----- SUPPLIED ENTRIES

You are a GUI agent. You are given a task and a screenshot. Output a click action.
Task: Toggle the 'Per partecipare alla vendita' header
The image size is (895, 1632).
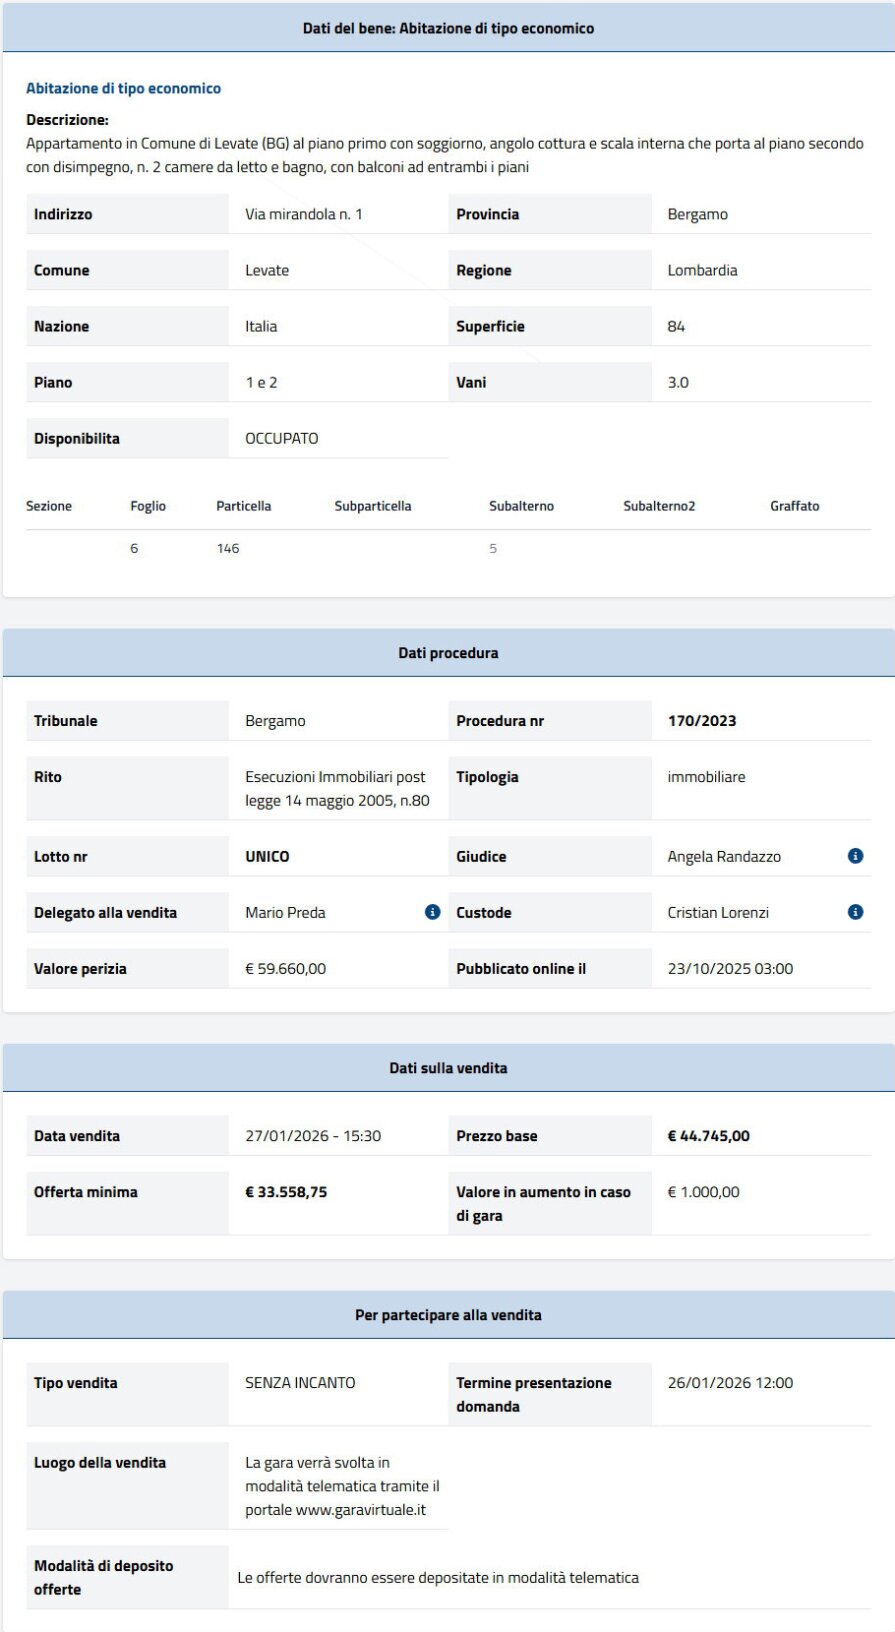448,1315
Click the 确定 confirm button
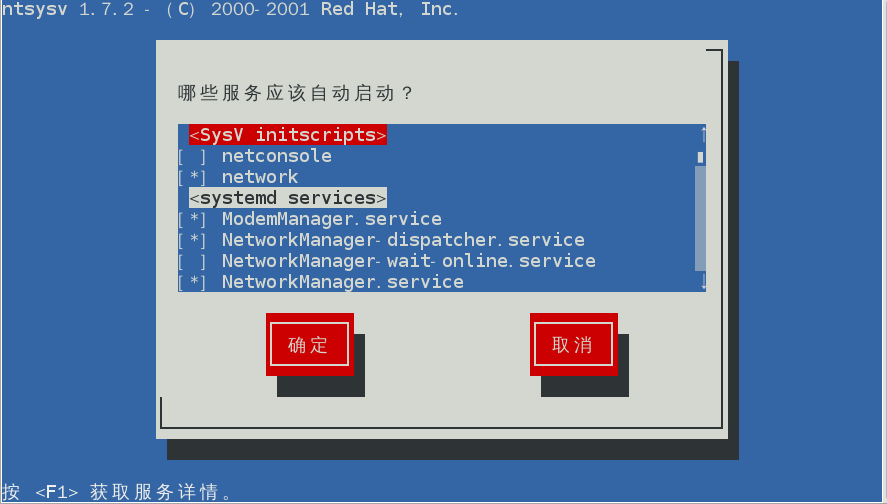This screenshot has height=504, width=887. point(309,344)
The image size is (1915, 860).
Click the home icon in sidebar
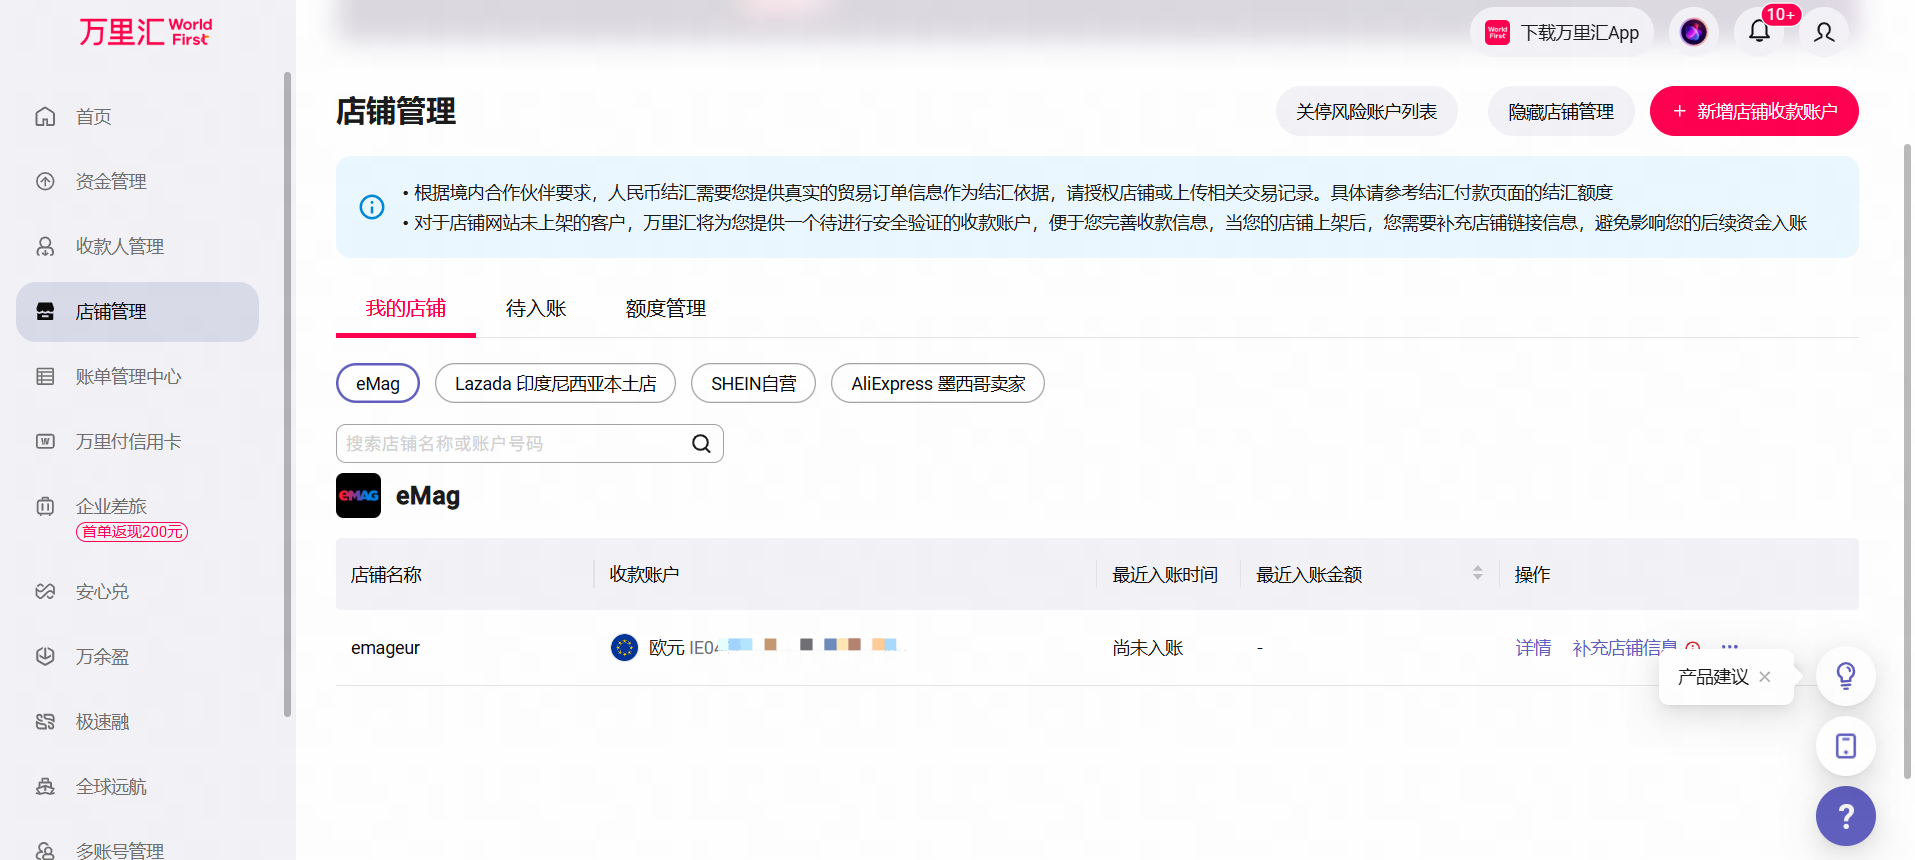[45, 116]
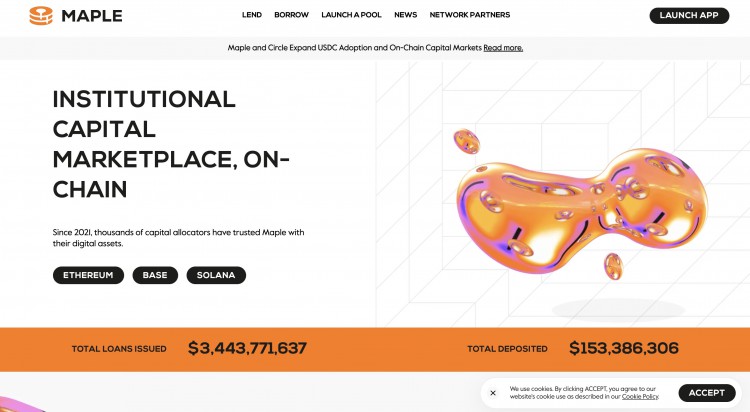Click the large orange blob graphic
This screenshot has width=750, height=412.
pos(581,211)

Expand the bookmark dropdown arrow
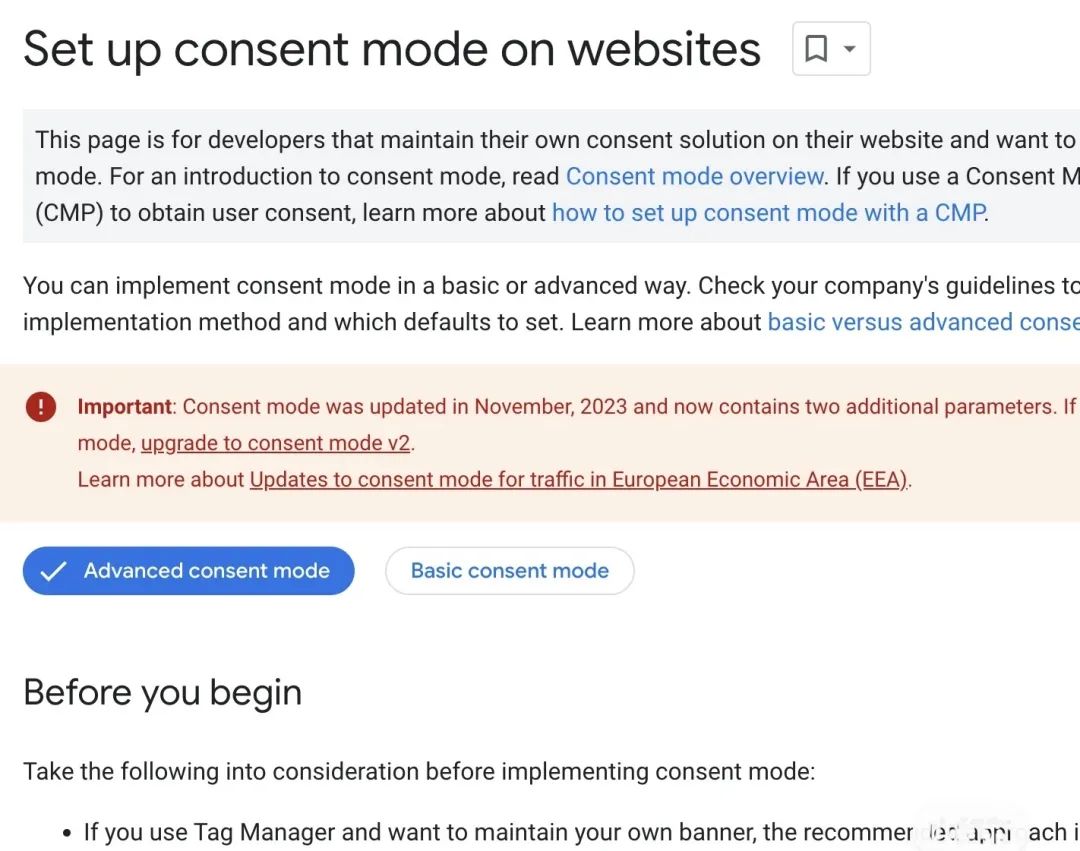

----------

* **AIM OF THE TASK**
Return the entries unchanged, save for the pictures, which do not belong in the copy.

* **RESPONSE**
You are a GUI agent. You are given a task and a screenshot. Output a click action.
Task: Toggle the 'Per partecipare alla vendita' header
The image size is (895, 1632).
448,1315
Click the 确定 confirm button
This screenshot has height=504, width=887. point(309,344)
The image size is (1915, 860).
Click the home icon in sidebar
[45, 116]
Click the large orange blob graphic
This screenshot has width=750, height=412.
pos(581,211)

Expand the bookmark dropdown arrow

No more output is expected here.